=== Begin Enclosure ===
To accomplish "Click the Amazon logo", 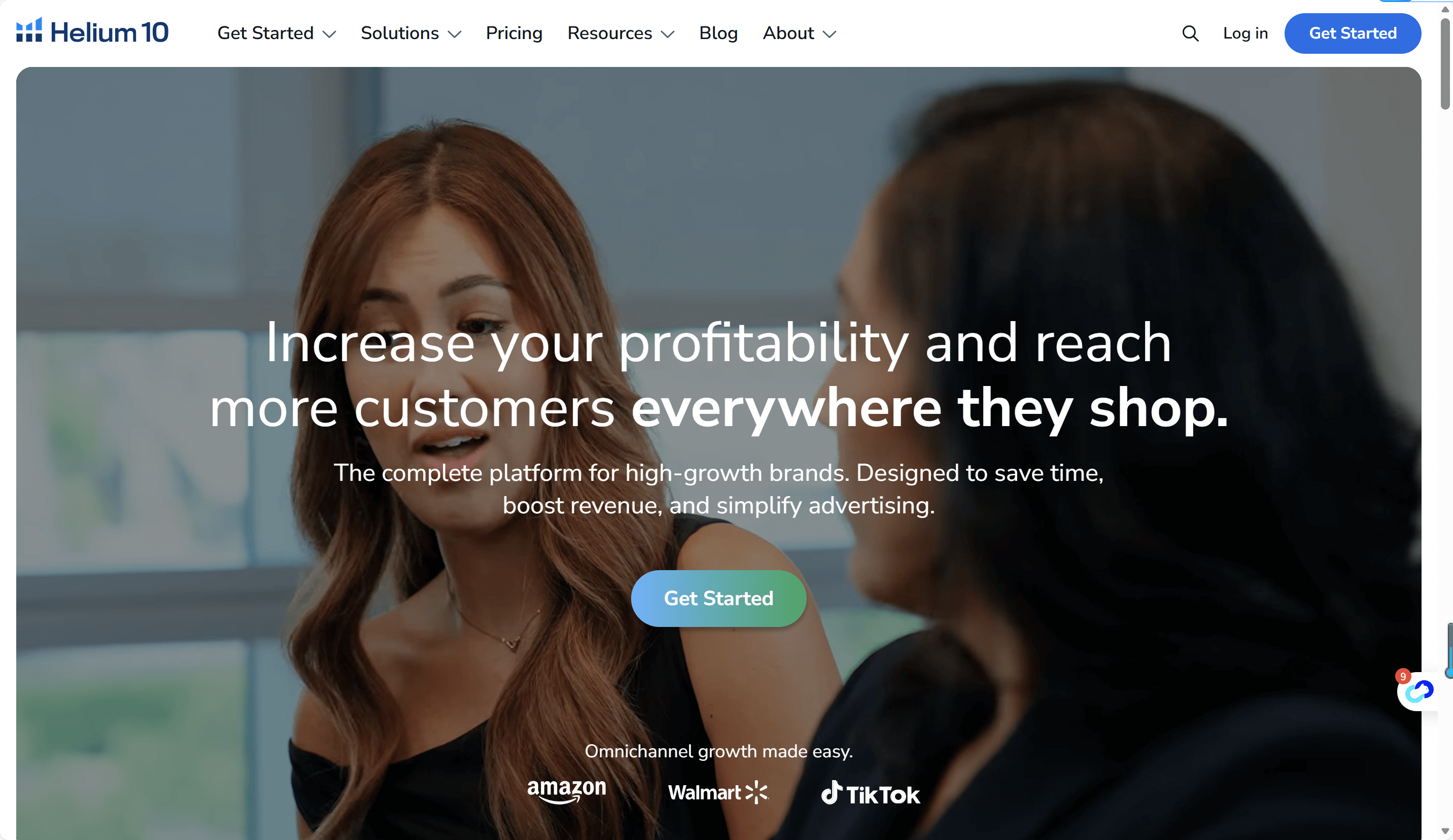I will [566, 790].
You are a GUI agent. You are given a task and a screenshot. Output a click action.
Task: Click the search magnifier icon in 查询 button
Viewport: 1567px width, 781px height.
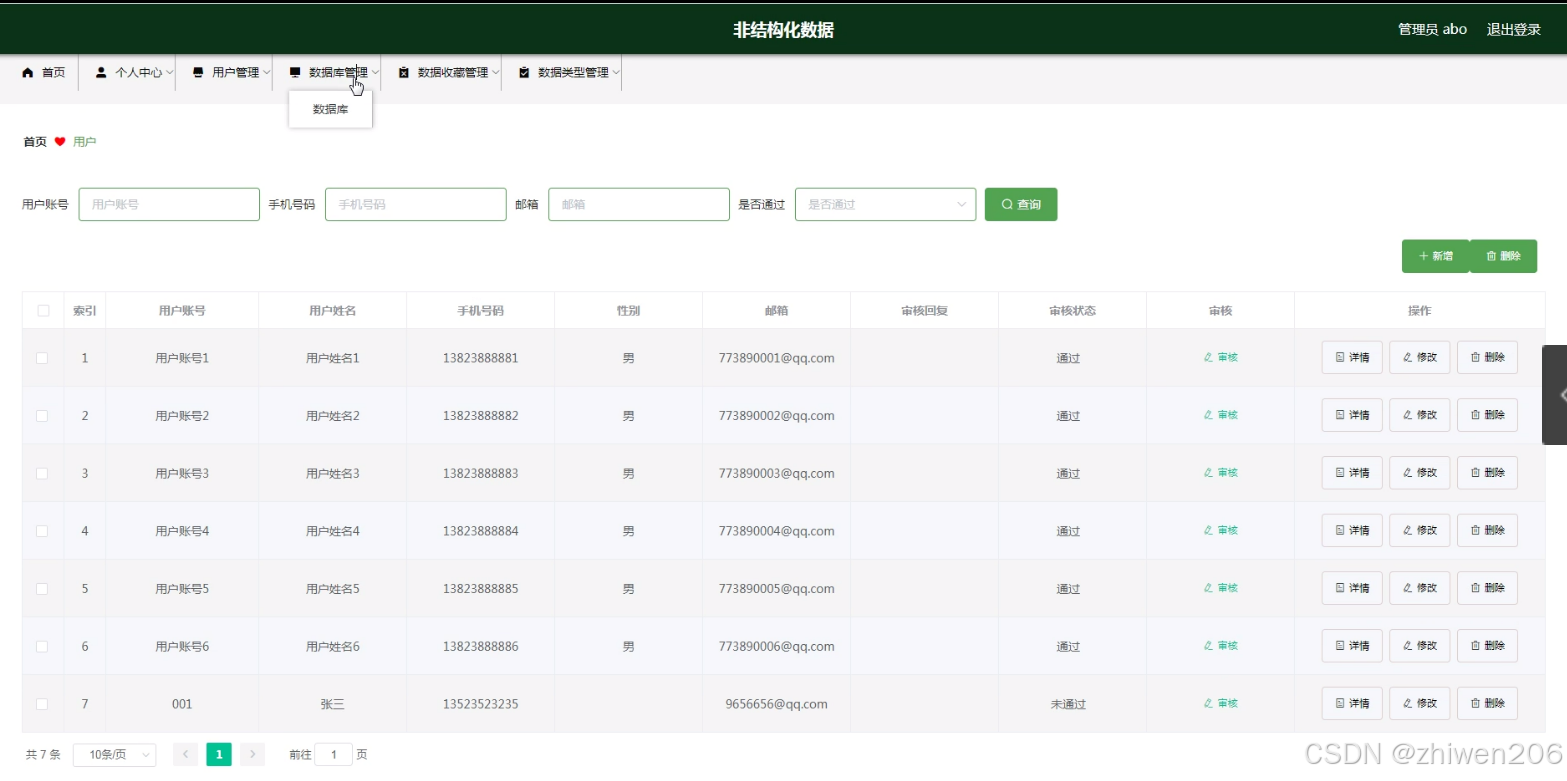pos(1007,204)
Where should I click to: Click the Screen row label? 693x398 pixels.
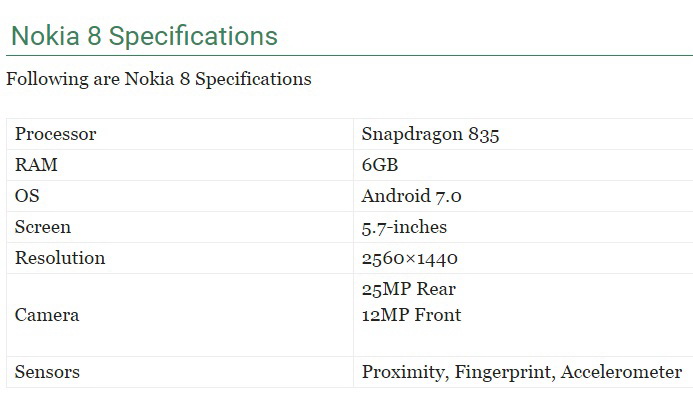point(180,227)
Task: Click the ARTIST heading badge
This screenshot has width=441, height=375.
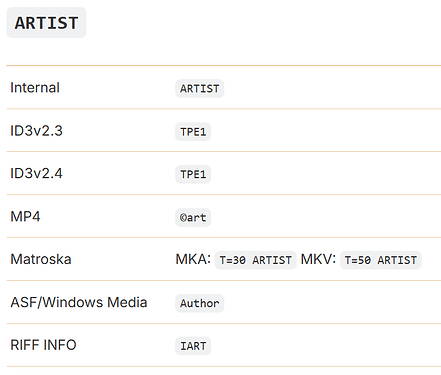Action: [46, 23]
=== End Enclosure ===
Where the line with "You are a GUI" appears in the entries above, begin there and restate every line to the end word for word, minus the pictures.

Exercise output
You are a GUI agent. You are given a task and a screenshot. Output a click action.
Task: Click the search magnifier icon in 查询 button
Viewport: 1567px width, 781px height.
pos(1007,204)
Where should I click to: Click the Screen row label? 693x398 pixels.
point(180,227)
Task: Click the ARTIST heading badge
This screenshot has width=441, height=375.
Action: [46, 23]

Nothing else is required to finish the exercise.